Log in Newsletter

City Council authorizes $450,000 for planned Black Voices Museum


Editor's note: This story has been updated to include information from Mac Healy,  chairman of the board of the N.C. Civil War and Reconstruction History Center and comments by Robert Van Geons, president and CEO of the Fayetteville Cumberland Economic Development Corp.

The city is contributing $450,000 for a planned Black Voices Museum downtown.

The Fayetteville City Council authorized the appropriation at its meeting Monday night.

Organizers say the museum would spotlight the rich history of African Americans in Fayetteville and Cumberland County.

The Learning Together Co., which is promoting the proposed museum, has asked for a total of $895,000 from the city and the county.

In April, the Cumberland County Board of Commissioners voted 5-1 to set aside $450,000 for the museum. That would cover half of the cost of the initial phase of the proposed project.

“Half from the city and half from the county,” Fayetteville Mayor Mitch Colvin said Tuesday. “We voted last night to give them $450,000. What that is for (is) the planning, the design. … They’ll be back once they come back from that.
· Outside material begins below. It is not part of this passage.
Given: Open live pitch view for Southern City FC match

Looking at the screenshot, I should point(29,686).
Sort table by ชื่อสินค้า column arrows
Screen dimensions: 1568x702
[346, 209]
“It was a pretty thorough memorandum of understanding entered with them,” Colvin said of the museum planners. “I think we can use a similar model when talking about the N.C. history center.”

The agreement is among the museum planners and the county Board of Commissioners, the city and the Community Development Foundation.

The N.C. Civil War & Reconstruction History Center has been a controversial idea from the start. Critics say the center would not be the right move for Fayetteville because of the racial implications of its subject matter.

Earlier this month, the City Council delayed voting on a request for $6.5 million for the history center.

Colvin said he would support similar conditions on funding for both projects.

The city is requiring the Black Voices group “to establish a committee acceptable by the City Council who will handle content selection and curating,” Colvin said in a message to the City Council.

“I believe we must be equitable and consistent,” he wrote.

Robert Van Geons, president and CEO of the Fayetteville Cumberland Economic Development Corp., has frequently supported Black Voices organizers when they have pitched the idea to the City Council and county Board of Commissioners.

"One of the biggest things we want to do is engage to collect and borrow the actual documents," Van Geons said of museum reference materials. "A big part of that is cataloging, connecting, engaging with local historians and bringing on board people that can do the research. That's the first step.

"I think what we've got is an early stage of concept that continues to resonate with everybody we have spoken to," he said. "We need to tell this very important story, ..."

Dauv Evans, the project director, and William Cassell, the project coordinator, have been having discussions for the past few years about building a museum in Fayetteville to acknowledge the achievements of the area's Black community. As proposed, the museum would tell the story of how Black culture has shaped Fayetteville and Cumberland County, from the founders of Fayetteville State University to the present-day social justice movement.

Sir David Adjaye was selected to design the museum. Adjaye is perhaps best known for designing the National Museum of African American History and Culture in Washington.

On Monday night, Mac Healy made another pitch to the City Council on behalf of the Civil War history center. Healy is chairman of the center's board of directors.

Healy said he had received some calls from members of the council and wanted to try to answer some questions.

He said one of the center's projects is to procure 100 historical stories from each county in the state.

“The question was, were we going to be committed to diversity and inclusiveness in those stories?” Healy told the council. “We are committed to diversity, race, religion, men and women, everything in those stories. As we collect our stories, you have our word we will commit to being inclusive and diverse in the stories that we have in our record."

Another question, he said, was about governing boards.

“We have an advisory board right now,” he said. “And unlike a lot of museums and history centers in the state of North Carolina, we set this up so there would be a local advisory board for input. This board will advise the state and programming and exhibits. It's different from a lot of places. This is an advisory board set up. We welcome participation on that.”

At 7 p.m. Oct. 10 and 10 a.m. Oct. 11, Highland Presbyterian Church, at 111 Highland Ave., will host a community forum on the history center as part of its organizers’ public outreach. The center's design team will display storyboards that will be the beginning of the content of the history center, according to Healy.

“This will be left for a week for citizens, at their leisure, for a walk-through and (to) make suggestions, corrections and give any input they want on those,” Healy said. “We'll take those back and get with the historians.”

Mayor Colvin said Tuesday he is unsure what the council’s next step would be on the Civil War & Reconstruction History Center.